Memoization

I had written in a previous post about a neat feature of Lua. I found out later that this is simply a form of Memoization. The idea is that you trade memory for speed by only doing calculations once and keeping track of previously calculated values. I had even complained about Perl hashes not being flexible enough (not true, thanks to Tie::Hash). Perl actually has something even cooler, which is the Memoize module.

The module can memoize any function, although it is only useful on "pure" functions: functions with no side effects and not dependant external data that will change. The official documentation contains a nice example demonstrating a recursive implementation of a Fibonacci sequence generator. My example is a little program I wrote the other day where the memoize module came in handy.

You have coins valued at 1, 2, 5, 10, 20, 50, 100, and 200. How many different ways can 200 be made using any number of coins. A simple recursive solution is this: stick in each coin one at a time and ask the same question again. So, we use a coin worth 1, now the question is how many ways can we make change for 199. Then 198, then 195, then 190, etc. Because the order of the coins is not important these two sets are identical: (1 1 5) (5 1 1). So, to avoid counting the same set twice, we also want to tell the function the largest size coin to use from then on. Our function may look like this now (Perl),

use List::Util qw(sum);

sub count {
    my ($s, $m) = @_;
    return 1 if ($s == 0);

    my @valid = grep {$_ <= $s and $_ >= $m} @coins;
    return 0 if ($#valid == -1);

    return sum map {count($s - $_, $_)} @valid;
}

Where it is called as count(total, max_coin_value).

However, we will be calculating the same value twice many times over. For example, lets say we start filling the first 10 of 200 like this: (1 1 1 1 1 5) or (5 5). The next call to count will be count(190, 5) for both cases. Just like the recursive Fibonacci implementation, we are spending an enormous amount of time repeating ourselves. Running this for a value of 200 will take minutes. Running it for a value of 2000 may take days! Memoization to the rescue!

- STATED EXERCISE -
Please condense the paragraph of the memoization post that begins "The module can memoize any function" into two sentences, keeping its main facts.

- DATASET ENTRIES -
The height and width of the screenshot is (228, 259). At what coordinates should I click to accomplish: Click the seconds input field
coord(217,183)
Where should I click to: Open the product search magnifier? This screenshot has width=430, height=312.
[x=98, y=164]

* * *

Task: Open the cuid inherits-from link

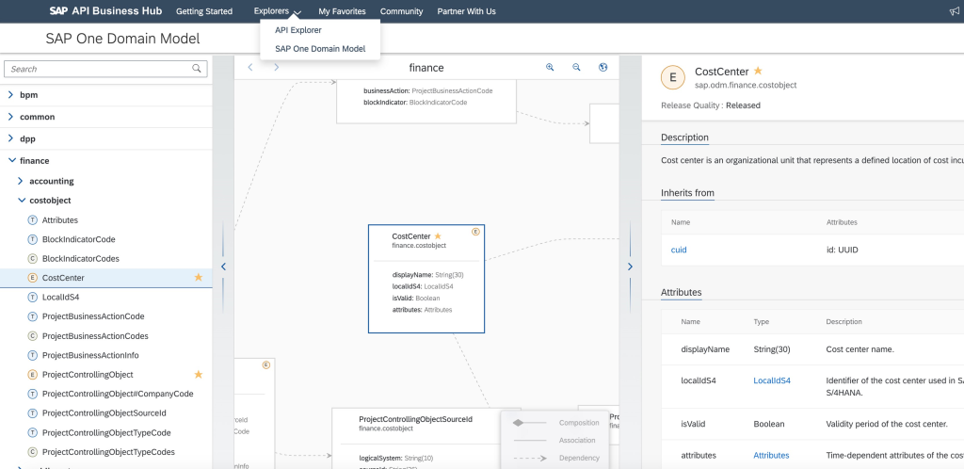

- WORKED SOLUTION -
The Memoize module can memoize any function, but it helps only with pure functions, which have no side effects and do not depend on external data that will change. The official documentation demonstrates it with a recursive Fibonacci sequence generator, while the post's own example is a small program where the module came in handy.